Convert a Nokogiri document to a Ruby Hash
Solution 1
I use this code with libxml-ruby (1.1.3). I have not used nokogiri myself, but I understand that it uses libxml-ruby anyway. I would also encourage you to look at ROXML (http://github.com/Empact/roxml/tree) which maps xml elements to ruby objects; it is built atop libxml.

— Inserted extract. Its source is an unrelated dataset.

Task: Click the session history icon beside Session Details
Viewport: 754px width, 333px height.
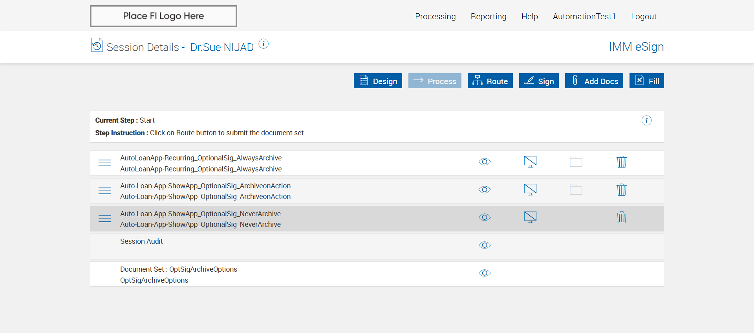Action: tap(97, 45)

# USAGE: Hash.from_libxml(YOUR_XML_STRING)
require 'xml/libxml'
# adapted from
# http://movesonrails.com/articles/2008/02/25/libxml-for-active-resource-2-0
class Hash
class << self
def from_libxml(xml, strict=true)
begin
XML.default_load_external_dtd = false
XML.default_pedantic_parser = strict
result = XML::Parser.string(xml).parse
return { result.root.name.to_s => xml_node_to_hash(result.root)}
rescue Exception => e
# raise your custom exception here
end
end
def xml_node_to_hash(node)
# If we are at the root of the document, start the hash
if node.element?
if node.children?
result_hash = {}
node.each_child do |child|
result = xml_node_to_hash(child)
if child.name == "text"
if !child.next? and !child.prev?
return result
end
elsif result_hash[child.name.to_sym]
if result_hash[child.name.to_sym].is_a?(Object::Array)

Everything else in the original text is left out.